Plants vs. Zombies GOTY Edition
Following the news that PopCap has been purchased by EA. We've decided to bring you a feature on the mammoth casual games developer that originally ran in PC Gamer UK issue 220.
Sitting on the floor of Benaroya Hall in Seattle, I’m depressed as hell. I’ve come to the Casual Connect Conference 2010 to hear the makers of casual and social games share their ideas, but in three days of lectures I haven’t heard a single idea about games.
Instead they’re talking about how designers don’t matter. They’re talking about how psychological tricks can turn their audience into zombies. They’re talking about how to use metrics to better monetise your mum. This isn’t just the industry’s business men and women talking, either; these are the people who actually make the games. At a point in history when a new and huge mainstream audience is trying computer games for the first time, our ambassadors aren’t interested in talking about how to make something fun.

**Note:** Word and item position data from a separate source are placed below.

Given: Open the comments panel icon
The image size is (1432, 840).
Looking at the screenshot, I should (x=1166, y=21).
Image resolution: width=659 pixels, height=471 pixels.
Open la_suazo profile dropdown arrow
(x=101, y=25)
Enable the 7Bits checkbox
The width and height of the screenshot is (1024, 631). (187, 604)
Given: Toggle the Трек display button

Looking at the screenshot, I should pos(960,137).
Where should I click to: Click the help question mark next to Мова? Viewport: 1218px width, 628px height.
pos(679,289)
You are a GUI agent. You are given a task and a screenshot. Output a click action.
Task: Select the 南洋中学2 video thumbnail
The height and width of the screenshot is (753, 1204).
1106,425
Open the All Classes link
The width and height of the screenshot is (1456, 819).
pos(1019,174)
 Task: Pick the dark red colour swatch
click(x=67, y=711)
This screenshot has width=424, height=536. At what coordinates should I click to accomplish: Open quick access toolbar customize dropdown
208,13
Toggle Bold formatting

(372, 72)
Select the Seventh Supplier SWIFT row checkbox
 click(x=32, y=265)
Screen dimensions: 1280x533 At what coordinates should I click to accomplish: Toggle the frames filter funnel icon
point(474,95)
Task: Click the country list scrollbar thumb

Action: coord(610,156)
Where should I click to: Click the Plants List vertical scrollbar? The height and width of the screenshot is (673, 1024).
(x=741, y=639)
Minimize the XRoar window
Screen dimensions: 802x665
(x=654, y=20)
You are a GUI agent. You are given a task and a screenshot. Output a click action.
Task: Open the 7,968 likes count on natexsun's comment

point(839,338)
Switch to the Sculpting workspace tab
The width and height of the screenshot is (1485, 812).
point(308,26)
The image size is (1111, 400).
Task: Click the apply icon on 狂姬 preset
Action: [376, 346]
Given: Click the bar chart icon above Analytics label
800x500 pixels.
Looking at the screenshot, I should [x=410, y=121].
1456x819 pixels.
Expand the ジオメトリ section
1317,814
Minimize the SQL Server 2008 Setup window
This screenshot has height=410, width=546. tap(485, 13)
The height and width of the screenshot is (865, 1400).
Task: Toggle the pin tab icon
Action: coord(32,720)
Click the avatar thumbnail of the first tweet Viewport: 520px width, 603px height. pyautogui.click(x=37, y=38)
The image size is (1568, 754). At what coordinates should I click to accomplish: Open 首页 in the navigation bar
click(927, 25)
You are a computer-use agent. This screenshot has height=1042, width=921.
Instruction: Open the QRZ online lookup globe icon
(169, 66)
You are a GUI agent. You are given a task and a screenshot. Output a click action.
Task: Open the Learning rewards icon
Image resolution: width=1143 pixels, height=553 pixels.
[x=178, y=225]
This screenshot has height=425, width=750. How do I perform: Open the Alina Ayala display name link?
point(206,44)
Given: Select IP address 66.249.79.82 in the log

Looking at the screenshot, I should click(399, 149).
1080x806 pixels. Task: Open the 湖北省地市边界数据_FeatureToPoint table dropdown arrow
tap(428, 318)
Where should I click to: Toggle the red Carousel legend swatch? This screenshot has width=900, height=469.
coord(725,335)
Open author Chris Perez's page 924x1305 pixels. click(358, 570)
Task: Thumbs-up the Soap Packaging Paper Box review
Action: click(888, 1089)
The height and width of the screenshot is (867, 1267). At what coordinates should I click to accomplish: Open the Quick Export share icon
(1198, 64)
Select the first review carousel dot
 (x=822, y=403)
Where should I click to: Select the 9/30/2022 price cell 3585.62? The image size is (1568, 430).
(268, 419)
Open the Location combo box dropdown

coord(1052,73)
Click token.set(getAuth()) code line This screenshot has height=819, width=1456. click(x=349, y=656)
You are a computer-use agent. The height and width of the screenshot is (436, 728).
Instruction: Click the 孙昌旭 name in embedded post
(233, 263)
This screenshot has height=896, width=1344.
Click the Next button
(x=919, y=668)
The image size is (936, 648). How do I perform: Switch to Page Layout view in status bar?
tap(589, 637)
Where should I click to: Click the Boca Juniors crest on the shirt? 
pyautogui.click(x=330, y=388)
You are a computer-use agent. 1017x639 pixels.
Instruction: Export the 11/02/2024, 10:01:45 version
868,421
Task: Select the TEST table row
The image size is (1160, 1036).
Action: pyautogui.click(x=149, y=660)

The scene couldn’t have been more different three days earlier, just a few blocks away from Benaroya Hall at PopCap’s headquarters. They’ve been playing Risk with their office space for the past ten years, starting with just a couple of desks and expanding through their skyscraper in all directions. They showed me the workmen putting the finishing touches to their most recently conquered floor, where every wall is coated with IdeaPaint. It turns every surface into a whiteboard. Designers, programmers and artists will hole up inside each room for years – as long as it takes to make something great – and will literally cover the walls with game ideas.
Since 2000, PopCap have grown from three guys working from their homes to an employer of hundreds with offices in Seattle, San Francisco, Chicago, Dublin and Shanghai. Along the way they’ve made some of the most successful and beloved games on the PC: from Bejeweled to Peggle to Plants vs Zombies.
I came to Seattle not to be depressed, but to speak to the founders and designers of PopCap. Who are they? What makes them tick? How did they get to be so huge, and where are they going? What is the secret behind this very silly company? Like so many great stories, it starts with a game of strip poker.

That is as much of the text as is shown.